◆ Exercise details
Find every line below that contains the string "pixels", and copy each of those lines in full.

◆ Material to process

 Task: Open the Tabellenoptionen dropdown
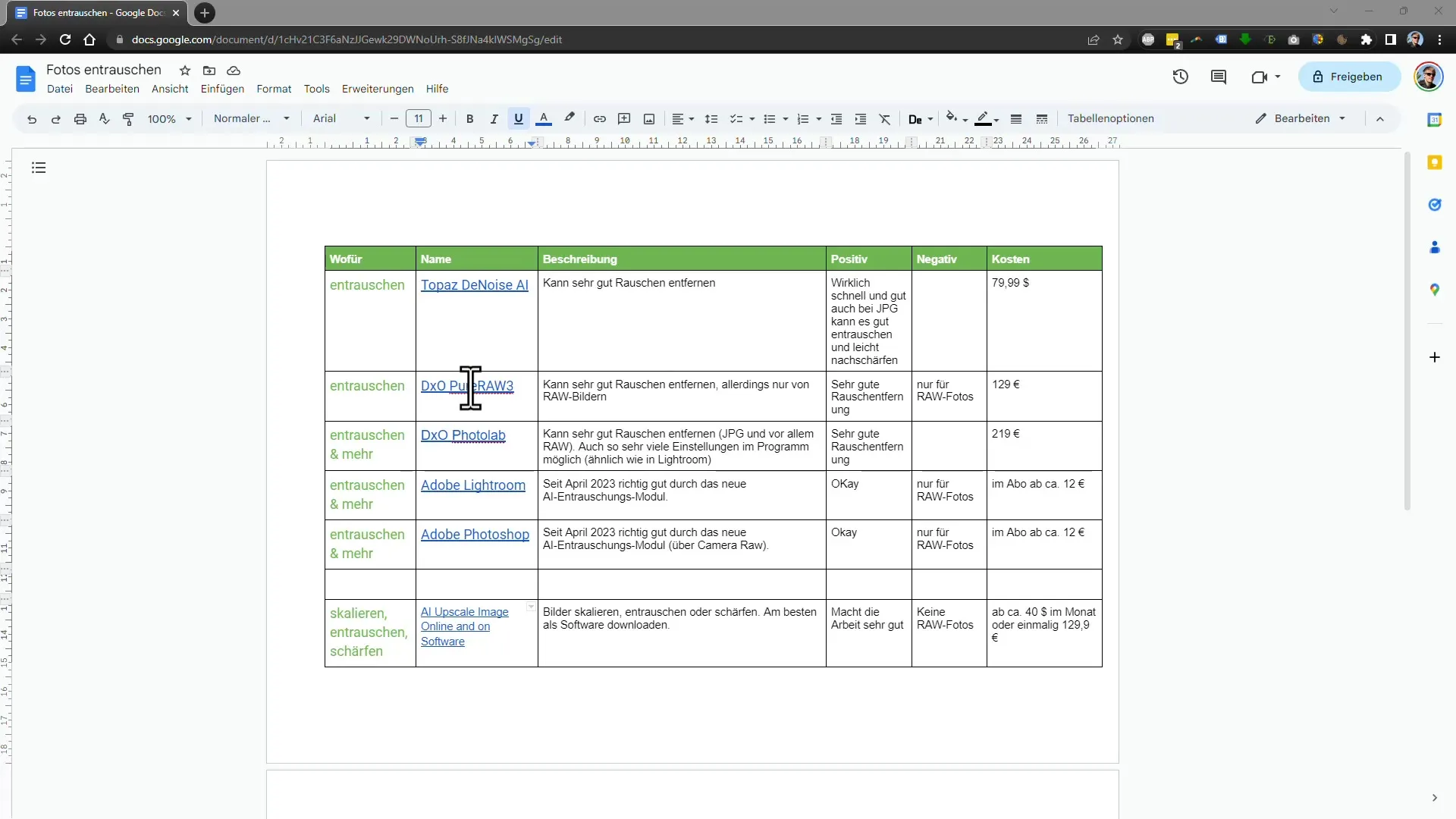[1111, 118]
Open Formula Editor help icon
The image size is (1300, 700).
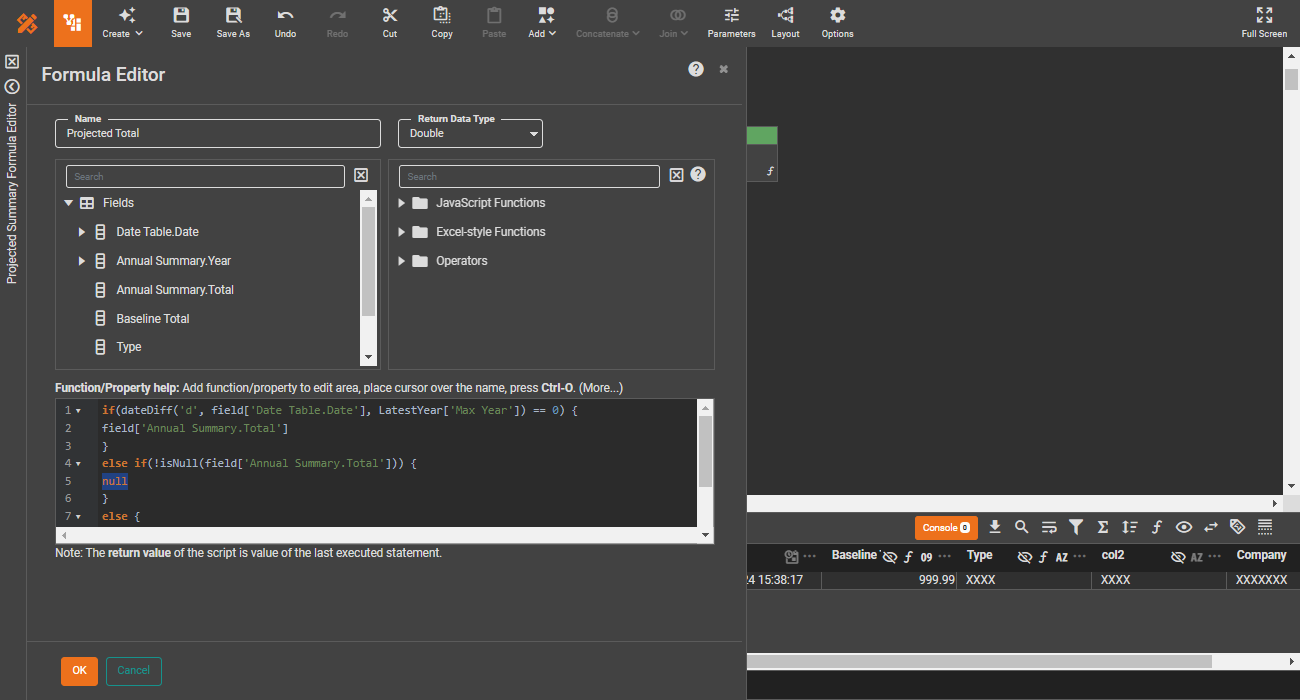(x=696, y=69)
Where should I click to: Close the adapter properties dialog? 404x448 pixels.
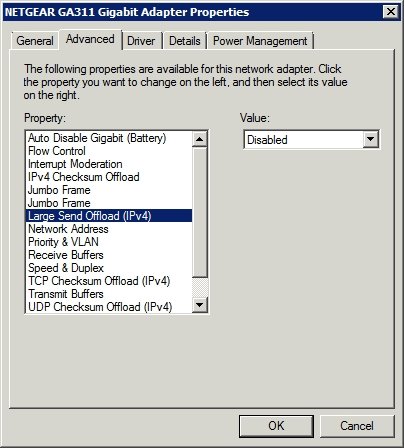391,12
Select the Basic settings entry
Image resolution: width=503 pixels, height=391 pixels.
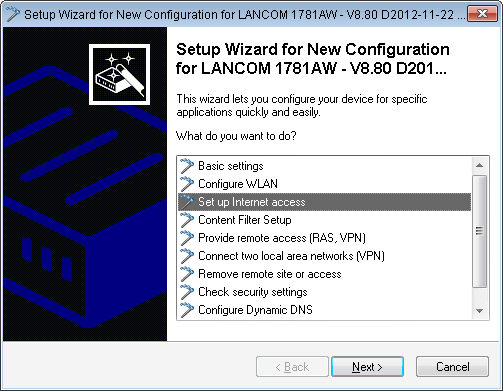click(324, 166)
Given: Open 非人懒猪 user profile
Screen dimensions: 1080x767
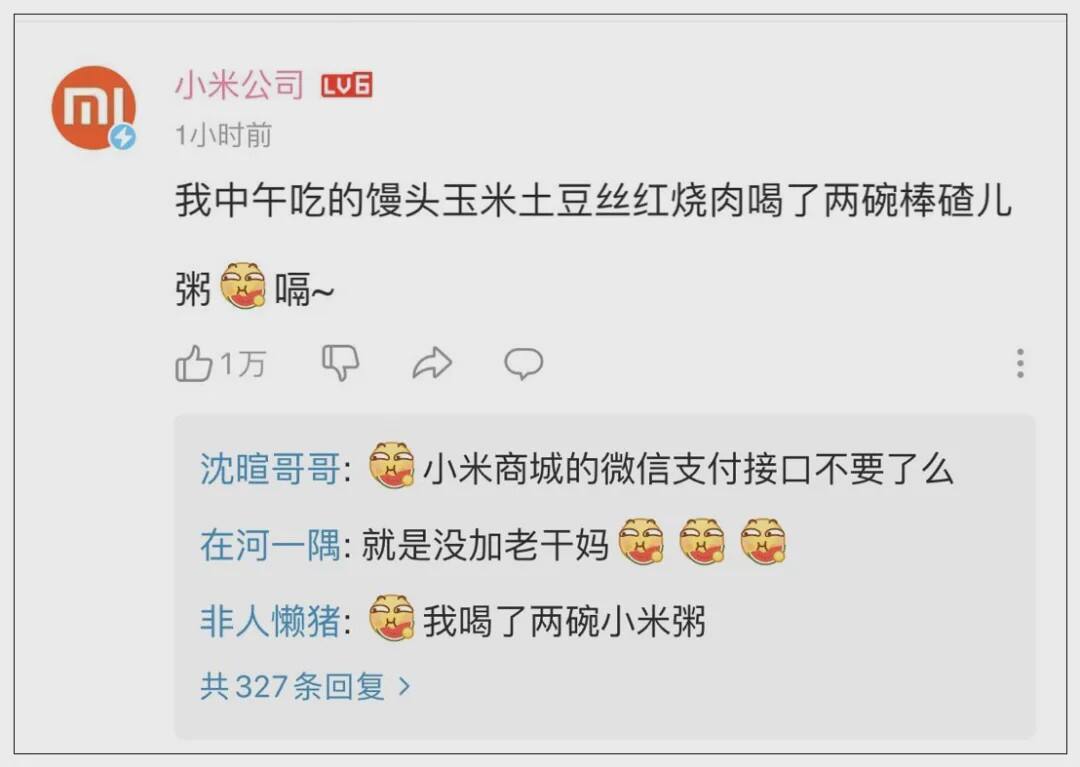Looking at the screenshot, I should click(x=270, y=621).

◆ Solved exercise
Where should I click to: Close the adapter properties dialog? 404x448 pixels.
Image resolution: width=503 pixels, height=391 pixels.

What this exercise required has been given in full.